なお、婚姻前の積立部分に相当する額や、親など夫婦以外の者が資金提供しているものは、一方当事者の特有財産として、財産分与の対象にならないのが原則です(この点は、後述の企業年金等を含め財産分与一般に妥当します。)。
- 企業年金等の財産分与
-
厚生年金・共済年金については、年金分割手続きは別途存在しますので、後述します。ここではその他の年金の類型について記載します。
まず、勤務先で掛けているいわゆる企業年金については、退職金に類するものとして、別居時点で中途退職すると仮定した場合に受け取る一時金の額が財産分与対象額と考えられています。
企業型確定拠出年金についても、退職金に類するものとして、財産分与の対象になるとされています。具体的には、確定拠出年金運営管理機関に照会することで、年金資産残高がわかります。原則として、別居時点の年金資産残高(評価額)が対象財産となります。
個人型確定拠出年金は、企業でなく専ら個人が掛金を拠出するものですが、原資が給与など夫婦の共有財産であれば、預貯金等と同様に財産分与の対象となります。

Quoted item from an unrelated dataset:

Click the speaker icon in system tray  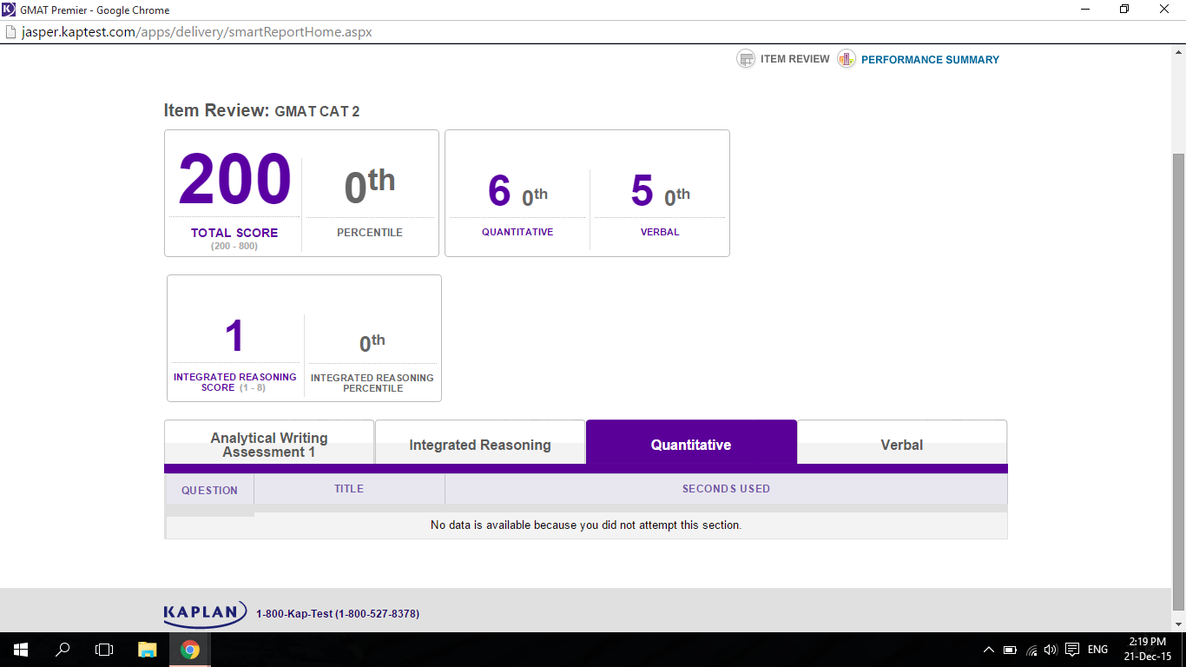click(1050, 649)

保険会社、銀行、証券会社等が販売し、私的に加入する個人年金については、生命保険などと同様に、別居時点の解約返戻金相当額が財産分与の対象になります。
高齢者離婚と年金分割
婚姻期間中の厚生年金や共済年金については年金分割の対象となります。この点は、法律で定められており、家裁実務においてほぼ争う余地のないものとされています。

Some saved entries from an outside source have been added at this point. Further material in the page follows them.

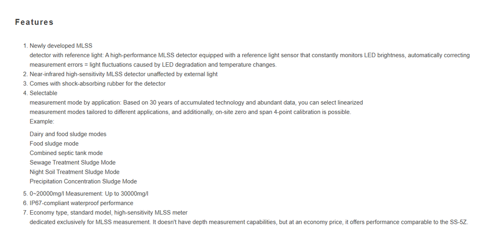Click the sentence mentioning the SS-5Z
485x239 pixels.
click(249, 222)
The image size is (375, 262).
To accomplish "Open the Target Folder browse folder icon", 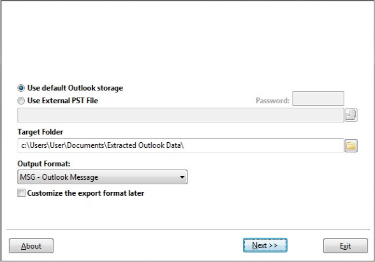I will [351, 145].
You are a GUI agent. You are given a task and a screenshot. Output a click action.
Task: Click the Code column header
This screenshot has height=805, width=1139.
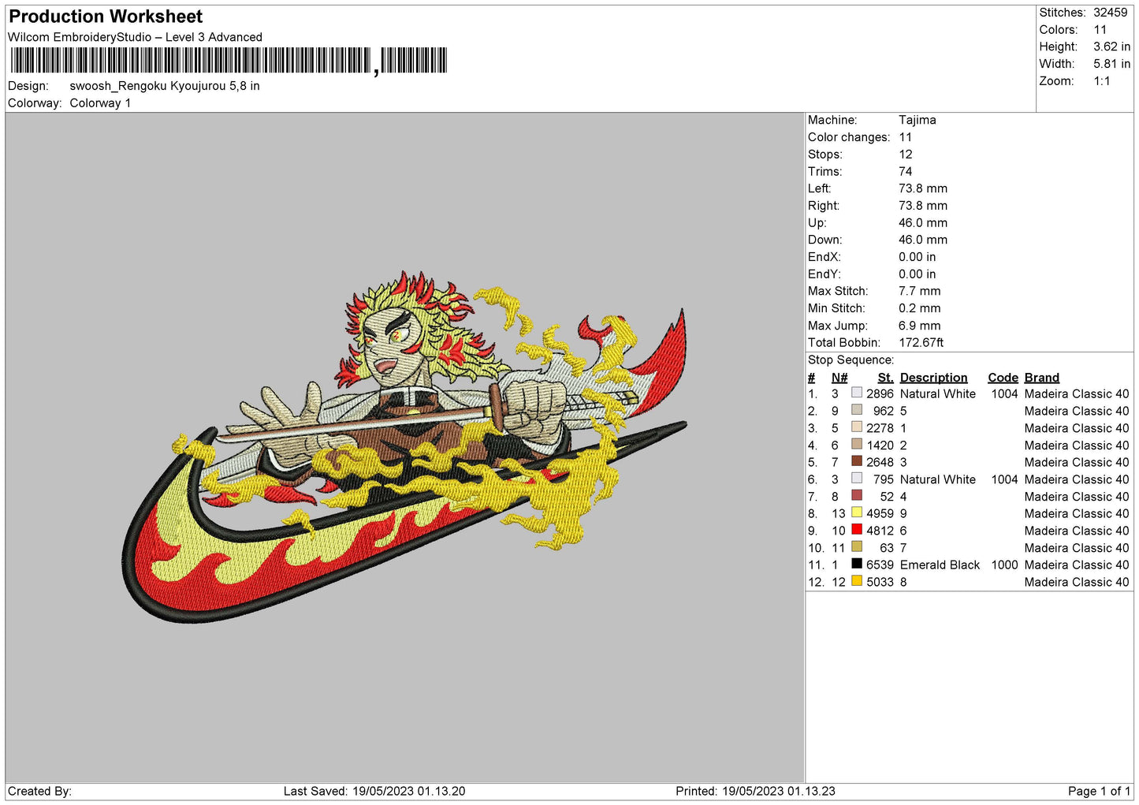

年金分割によって自分の年金がいくら増えるのか、減るのかについては、50歳以上の方の場合には基本的に年金事務所等に申請することにより見込額の資料を受領できるものとされています(単純に受給額が半額になる、半額が加算されるなどの計算方法ではありません。)。
高齢者離婚と別居・離婚後の生活
高齢になってからの離婚の場合、様々な面で困難を伴うのは事実です。
離婚に伴い、現在の住居を維持できない例も多く、離婚後の住居について前もって計画的に考えておく必要があります。
定収入のない当事者の方は、離婚により財産分与や年金分割を受けることはでき得るところですが、各家庭により受け取ることのできる金額は変わりますので、受け取る金額をもとに老後の生活をどうしていくかについて、子や兄弟姉妹などの親族、公的機関、弁護士などとよく相談のうえ、離婚後の生活設計を考えていくことが望まれます。(ただし、DVのケースなど、経済的に厳しくとも離婚を思いとどまるべきでない場合もあり得ますので、まずはご相談ください。)
離婚後は、配偶者との親族関係が無くなるため、相続権や遺族年金の受給権は無くなることになります。前述のとおり生命保険等の受取人の指定も変更されることが通常です。
長年にわたり家庭内のことをほぼ配偶者に任せてきた立場の方は、離婚後は、家事、家計管理、各種の手続きなど身の回りのことを基本的に自分自身で行う必要があります。最初は慣れないことも多いかと思いますが、徐々に慣れていき、できる限り計画的にこなしていくことが求められます。
以上のようなこともあり、双方の事情が許す場合には、しばらく一定のルールのもと家庭内別居を続けたり、別居婚として籍を抜かずに多少の行き来を認めたりする合意を行う例もあります。ただし、夫婦間の信頼関係が大きく損なわれているような場合には、かえって事態が深刻になることもあり得るので、慎重な検討を要します。
また、高齢になってから離婚をする場合、健康面や安全面などで何かあったときに備えて、できるだけ子や兄弟姉妹などの親族・知人その他の第三者の協力を得ておくことが望まれます。あまり気にしすぎず、例えば、身近で信頼できる方数名程度には、離婚のことや離婚後の生活のことなど包み隠さず相談して関係性を築いておくことが考えられます。